• Selected passage:

Fitting Algorithm

This section contains the functions used to fit emission lines.

LuciAlgo

Fitting Functions

class LUCI.LuciFit.Fit(spectrum, axis, wavenumbers_syn, model_type='sinc', lines=['Halpha'], vel_rel=[1], sigma_rel=[1], ML_bool=True, trans_filter=None, theta=0, delta_x=2943, n_steps=842, zpd_index=169, filter='SN3', bayes_bool=False, bayes_method='emcee', uncertainty_bool=False, mdn=False, nii_cons=True, sky_lines=None, sky_lines_scale=None, initial_values=[False], spec_min=None, spec_max=None, obj_redshift=0.0, n_stoch=1, resolution=1000, Luci_path=None)

Class that defines the functions necessary for the modelling aspect. This includes the gaussian fit functions, the prior definitions, the log likelihood, and the definition of the posterior (log likelihood times prior).

All the functions (gauss, sinc, and sincgauss) are stored in LuciFuncitons.py.

All functions for calculating the velocity, broadening, and flux are in ‘LuciFitParameters.py’.

All the functions for Bayesian Inference with the exception of the fit call are in ‘LuciBayesian.py’.

The returned axis is the redshifted axis.

If the initial_values argument is passed, then the fit algorithm will use these values [velocity, broadening] as the initial conditions for the fit instead of the machine learning algorithm. See example ‘initial_values’ for more details on the implementation.

NII_constraints()

Enforce the constraint that the NII6548 lines has an amplitude that is 1/3 the amplitude of NII6583.

Returns:

Constraint on NII doublet relative amplitudes

amplitude_constraint()

Constraint that requires the amplitude of the line be positive

apply_transmission()

Apply transmission curve on the spectra according to un-redshifted axis. This is done before we interpolate onto the wavenumbers_syn so that the axis align properly. Note – the values of the x-axis are not important for this division since we have already interpolated the transition filter vector over the UNSHIFTED spectral axis.

calc_chisquare(fit_vector, init_spectrum, init_errors, n_dof)

Calculate reduced chi 2

Parameters:
  • fit_vector – Spectrum obtained from fit

  • init_spectrum – Observed spectrum

  • init_errors – Errors on observed spectrum

  • n_dof – Number of degrees of freedom

Returns:

Chi squared value chi2dof: Reduced chi squared value

Return type:

chi2

calc_sinc_width()

Calculate sinc width of the sincgauss function

calculate_correction()

Calculate correction factor based of interferometric angle. This is used to correct the broadening

calculate_noise()

Calculate noise level in spectrum. We assume the noise is homogenous across the spectrum. We estimate it by taking a region outside of the filter and calculating the standard deviation in that region. We use the normalized spectrum since that is what is passed to the fit function.

calculate_params()

Calculate the amplitude, position, and sigma of the line. These values are calculated using the scipy.optimize.minimize function. This is called on the log likelood previously described. The minimization algorithm uses the SLSQP optimization implementation. We have applied standard bounds in order to speed up the fitting. We also apply the fit on the normalized spectrum. We then correct the flux by un-normalizing the spectrum.

check_fitting_model()

• Material provided:

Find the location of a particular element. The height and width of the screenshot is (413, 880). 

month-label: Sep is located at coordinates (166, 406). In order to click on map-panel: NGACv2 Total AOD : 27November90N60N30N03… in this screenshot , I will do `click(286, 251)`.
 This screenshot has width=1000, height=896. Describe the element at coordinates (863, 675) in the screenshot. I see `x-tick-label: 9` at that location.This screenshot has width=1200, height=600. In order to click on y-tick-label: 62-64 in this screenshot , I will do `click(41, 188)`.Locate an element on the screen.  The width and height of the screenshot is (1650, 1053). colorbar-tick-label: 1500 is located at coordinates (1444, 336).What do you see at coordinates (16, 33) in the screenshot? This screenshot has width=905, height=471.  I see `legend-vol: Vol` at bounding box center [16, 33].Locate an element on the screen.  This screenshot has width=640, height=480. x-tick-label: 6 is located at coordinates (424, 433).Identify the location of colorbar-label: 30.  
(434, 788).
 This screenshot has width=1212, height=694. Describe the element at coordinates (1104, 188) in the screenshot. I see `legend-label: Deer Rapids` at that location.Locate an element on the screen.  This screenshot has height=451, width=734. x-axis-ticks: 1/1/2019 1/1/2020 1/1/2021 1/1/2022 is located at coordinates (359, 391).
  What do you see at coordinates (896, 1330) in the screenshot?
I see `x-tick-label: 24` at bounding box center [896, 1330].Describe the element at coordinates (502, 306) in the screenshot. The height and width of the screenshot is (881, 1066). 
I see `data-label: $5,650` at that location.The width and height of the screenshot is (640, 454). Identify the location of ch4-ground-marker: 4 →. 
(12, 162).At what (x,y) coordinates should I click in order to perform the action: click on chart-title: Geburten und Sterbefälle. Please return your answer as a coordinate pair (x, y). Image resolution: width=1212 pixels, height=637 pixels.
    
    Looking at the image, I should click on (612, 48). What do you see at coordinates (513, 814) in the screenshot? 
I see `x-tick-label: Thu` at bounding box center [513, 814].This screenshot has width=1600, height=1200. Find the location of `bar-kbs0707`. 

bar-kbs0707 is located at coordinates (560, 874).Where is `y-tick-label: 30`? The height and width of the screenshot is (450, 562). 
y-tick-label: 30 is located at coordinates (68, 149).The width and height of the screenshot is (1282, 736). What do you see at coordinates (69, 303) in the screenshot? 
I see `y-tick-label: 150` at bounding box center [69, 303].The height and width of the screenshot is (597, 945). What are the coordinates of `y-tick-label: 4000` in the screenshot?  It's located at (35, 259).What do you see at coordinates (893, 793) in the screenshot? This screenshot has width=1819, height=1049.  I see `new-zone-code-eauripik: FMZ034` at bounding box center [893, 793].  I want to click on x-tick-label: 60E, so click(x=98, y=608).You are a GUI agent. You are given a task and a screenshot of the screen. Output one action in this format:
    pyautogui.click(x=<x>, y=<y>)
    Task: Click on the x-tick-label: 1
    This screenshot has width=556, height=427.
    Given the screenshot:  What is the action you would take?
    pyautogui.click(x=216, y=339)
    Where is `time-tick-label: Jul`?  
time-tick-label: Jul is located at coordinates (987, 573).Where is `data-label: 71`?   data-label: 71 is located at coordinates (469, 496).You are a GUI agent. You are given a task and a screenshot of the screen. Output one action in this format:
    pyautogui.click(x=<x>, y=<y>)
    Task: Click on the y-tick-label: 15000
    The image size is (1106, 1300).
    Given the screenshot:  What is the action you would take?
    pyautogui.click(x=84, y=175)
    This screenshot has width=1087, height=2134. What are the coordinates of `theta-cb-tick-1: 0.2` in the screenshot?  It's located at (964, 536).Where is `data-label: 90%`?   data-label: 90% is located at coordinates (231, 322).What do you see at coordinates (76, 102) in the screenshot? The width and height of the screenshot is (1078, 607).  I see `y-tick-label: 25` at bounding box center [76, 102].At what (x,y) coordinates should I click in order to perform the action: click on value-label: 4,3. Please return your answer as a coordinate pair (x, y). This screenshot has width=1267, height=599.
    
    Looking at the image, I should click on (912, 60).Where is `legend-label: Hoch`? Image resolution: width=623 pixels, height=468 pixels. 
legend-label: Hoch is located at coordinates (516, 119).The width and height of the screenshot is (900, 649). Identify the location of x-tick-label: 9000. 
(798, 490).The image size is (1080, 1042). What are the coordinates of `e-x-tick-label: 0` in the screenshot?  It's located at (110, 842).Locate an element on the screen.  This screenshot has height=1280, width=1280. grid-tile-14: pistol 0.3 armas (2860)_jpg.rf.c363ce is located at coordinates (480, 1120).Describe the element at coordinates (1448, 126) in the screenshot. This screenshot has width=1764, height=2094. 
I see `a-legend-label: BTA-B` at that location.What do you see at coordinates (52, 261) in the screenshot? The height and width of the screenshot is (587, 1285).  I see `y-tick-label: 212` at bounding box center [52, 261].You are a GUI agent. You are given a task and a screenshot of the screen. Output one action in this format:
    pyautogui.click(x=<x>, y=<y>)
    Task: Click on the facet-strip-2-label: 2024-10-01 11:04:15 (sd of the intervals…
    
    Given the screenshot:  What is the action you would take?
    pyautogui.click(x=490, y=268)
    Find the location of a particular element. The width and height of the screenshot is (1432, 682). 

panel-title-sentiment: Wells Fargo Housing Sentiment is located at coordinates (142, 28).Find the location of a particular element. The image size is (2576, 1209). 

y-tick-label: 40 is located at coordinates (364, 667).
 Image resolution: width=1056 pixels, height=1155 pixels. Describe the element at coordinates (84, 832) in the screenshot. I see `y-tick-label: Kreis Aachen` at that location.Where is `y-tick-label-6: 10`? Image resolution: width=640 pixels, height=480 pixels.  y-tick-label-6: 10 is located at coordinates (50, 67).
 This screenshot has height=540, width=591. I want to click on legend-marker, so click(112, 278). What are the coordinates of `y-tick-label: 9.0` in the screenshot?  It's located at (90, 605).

• Work instructions:
(1) According to the fitting algorithm page, which optimization implementation does the minimization algorithm use?
(2) Return everything from "Calculate correction factor" down to "check_fitting_model()" in the fitting algorithm page, copied word for word.
The listing is separate material that has no connection to the fitting algorithm page.

• Responses in order:
(1) SLSQP

(2)
Calculate correction factor based of interferometric angle. This is used to correct the broadening

calculate_noise()

Calculate noise level in spectrum. We assume the noise is homogenous across the spectrum. We estimate it by taking a region outside of the filter and calculating the standard deviation in that region. We use the normalized spectrum since that is what is passed to the fit function.

calculate_params()

Calculate the amplitude, position, and sigma of the line. These values are calculated using the scipy.optimize.minimize function. This is called on the log likelood previously described. The minimization algorithm uses the SLSQP optimization implementation. We have applied standard bounds in order to speed up the fitting. We also apply the fit on the normalized spectrum. We then correct the flux by un-normalizing the spectrum.

check_fitting_model()